Exclude the pictures and reproduce exactly the lines that run from the one holding "Open the UpdateTodoRequest.cs tab" to the end of the entries below.

--- Entries provided Enclosed Below ---

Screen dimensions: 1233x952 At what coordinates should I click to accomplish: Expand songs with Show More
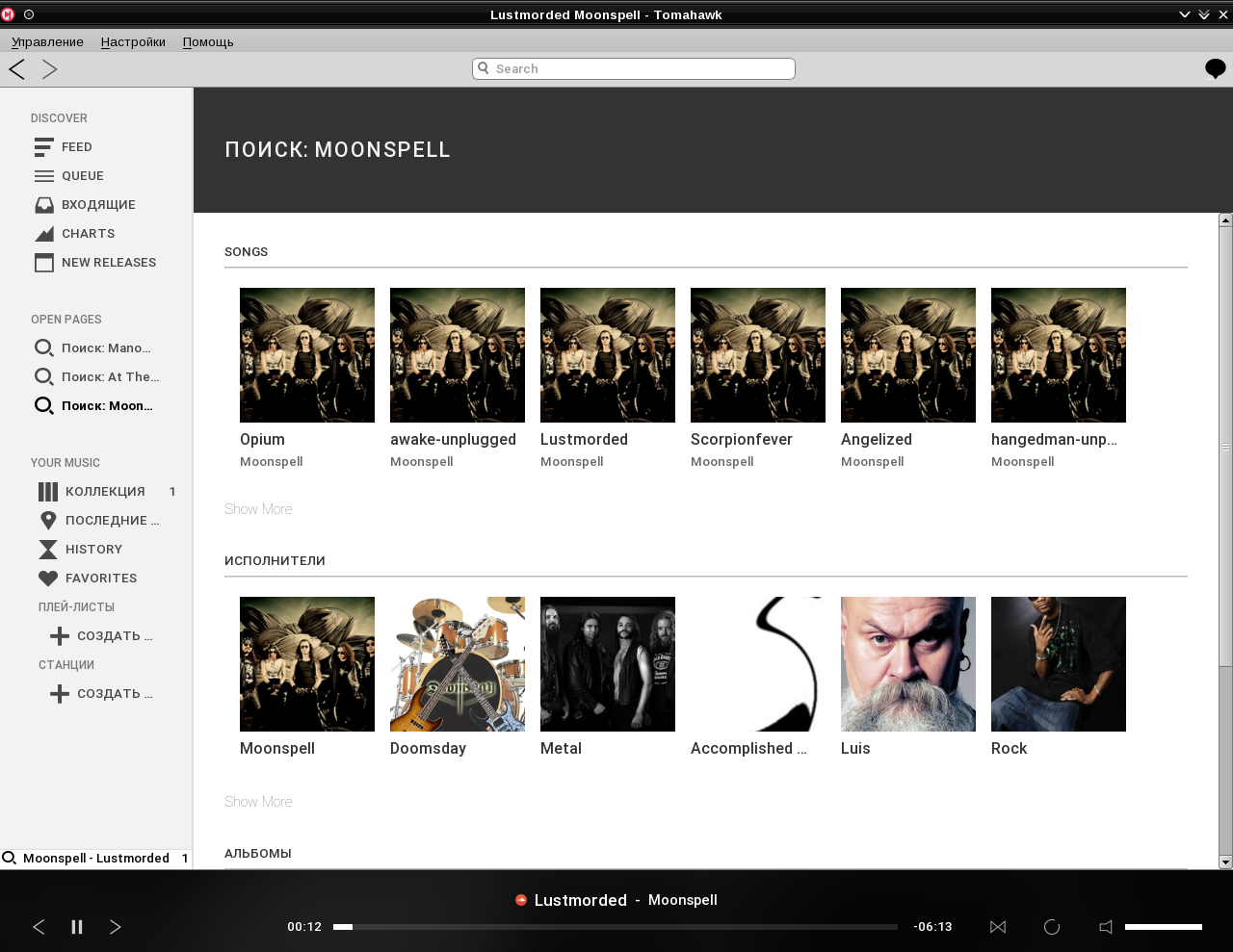258,509
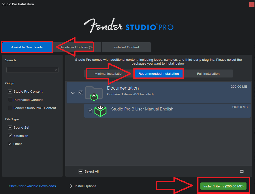Click the panel view icon beside Select All

(x=242, y=171)
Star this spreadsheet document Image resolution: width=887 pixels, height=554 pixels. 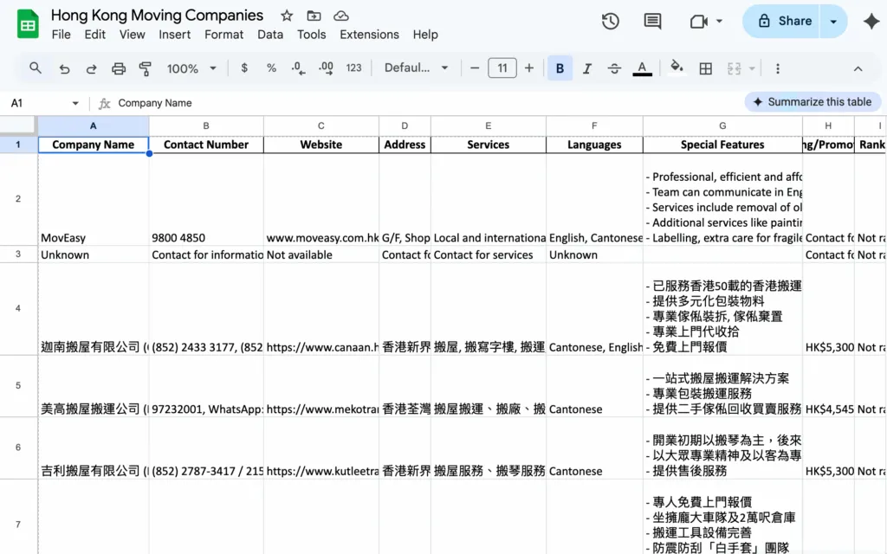(287, 16)
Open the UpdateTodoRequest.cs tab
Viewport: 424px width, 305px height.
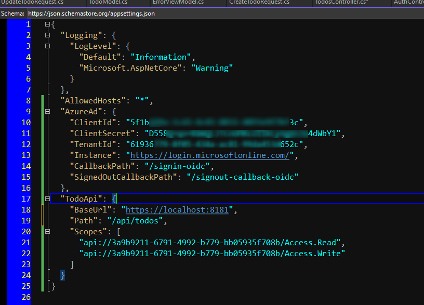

--- End of Enclosed Entries provided ---

*Answer box*.
Open the UpdateTodoRequest.cs tab
Viewport: 424px width, 305px height.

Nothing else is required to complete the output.